The 70s was a great time for TV. Whether it was drama, comedy, documentary or stupid escapist tatt, the 70s turned up some of the best television ever made – although sometimes ambition exceeded either the budget or the technology.

Even kids TV was great, particularly if it was science-fiction or fantasy. Not only was it well made, it was intelligent. Whether you watched the Beeb and caught Doctor Who, The Changes or The Moon Stallion, for example, or watched ITV and tuned in for Timeslip, Ace of Wands or Children of the Stones*, you could pretty much be guaranteed something interesting that made you think.

The reasons for the high quality of kids’ sci-fi TV are clear. Not only were there people with an ethos of creating decent programming for kids at both networks, a competitive duopoly that encouraged innovation and a captive audience with little else to do but watch tele, thus avoiding lowest common denominator worries, there was access to really good, high grade hallucinogenic drugs.

Whether it was magic mushrooms, LSD or even peyote, TV writers were knocking back quite extravagant amounts of not quite illegal substances, giving them a new view on reality, writing and the creative process.

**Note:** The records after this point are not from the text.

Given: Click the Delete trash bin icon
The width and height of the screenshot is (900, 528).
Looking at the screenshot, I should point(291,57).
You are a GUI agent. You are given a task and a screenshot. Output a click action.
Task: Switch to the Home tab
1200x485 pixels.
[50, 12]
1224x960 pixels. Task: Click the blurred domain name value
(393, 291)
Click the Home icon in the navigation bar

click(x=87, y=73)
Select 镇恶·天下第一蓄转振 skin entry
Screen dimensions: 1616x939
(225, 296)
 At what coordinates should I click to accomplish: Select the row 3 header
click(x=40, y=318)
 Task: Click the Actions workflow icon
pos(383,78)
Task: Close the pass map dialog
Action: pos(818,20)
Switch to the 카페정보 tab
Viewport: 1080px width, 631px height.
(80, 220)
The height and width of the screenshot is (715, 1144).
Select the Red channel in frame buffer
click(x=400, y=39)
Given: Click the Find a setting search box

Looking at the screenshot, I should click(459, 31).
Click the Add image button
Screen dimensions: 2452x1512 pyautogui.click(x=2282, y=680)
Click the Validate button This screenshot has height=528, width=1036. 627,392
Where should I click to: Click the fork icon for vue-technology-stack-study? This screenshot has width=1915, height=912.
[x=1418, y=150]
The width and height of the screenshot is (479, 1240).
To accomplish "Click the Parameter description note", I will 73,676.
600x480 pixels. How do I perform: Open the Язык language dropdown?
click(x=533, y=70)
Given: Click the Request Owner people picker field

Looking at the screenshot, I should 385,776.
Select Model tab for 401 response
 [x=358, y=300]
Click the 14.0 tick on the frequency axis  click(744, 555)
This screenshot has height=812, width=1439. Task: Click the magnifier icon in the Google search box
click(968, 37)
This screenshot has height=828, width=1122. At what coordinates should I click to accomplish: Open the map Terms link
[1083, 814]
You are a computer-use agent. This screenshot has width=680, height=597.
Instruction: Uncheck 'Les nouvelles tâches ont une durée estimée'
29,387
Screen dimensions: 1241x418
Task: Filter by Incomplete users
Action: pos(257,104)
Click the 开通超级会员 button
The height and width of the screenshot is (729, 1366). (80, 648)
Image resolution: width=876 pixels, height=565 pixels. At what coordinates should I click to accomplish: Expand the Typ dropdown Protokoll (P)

Sky is perhaps the most obvious example of a kids’ show written by people on drugs**. Created by Bob Baker and Dave Martin in 1975, it was a curious seven-part serial about an alien that comes to Earth.

So far, so simple, no?

What differentiates it from other similar fare is that it’s clearly off its face. Sky is a time traveller with incredible powers from another dimension. Or maybe another universe. Except he might be a god. Just like Jesus and any other religious figure in fact, since they were all time-travellers too.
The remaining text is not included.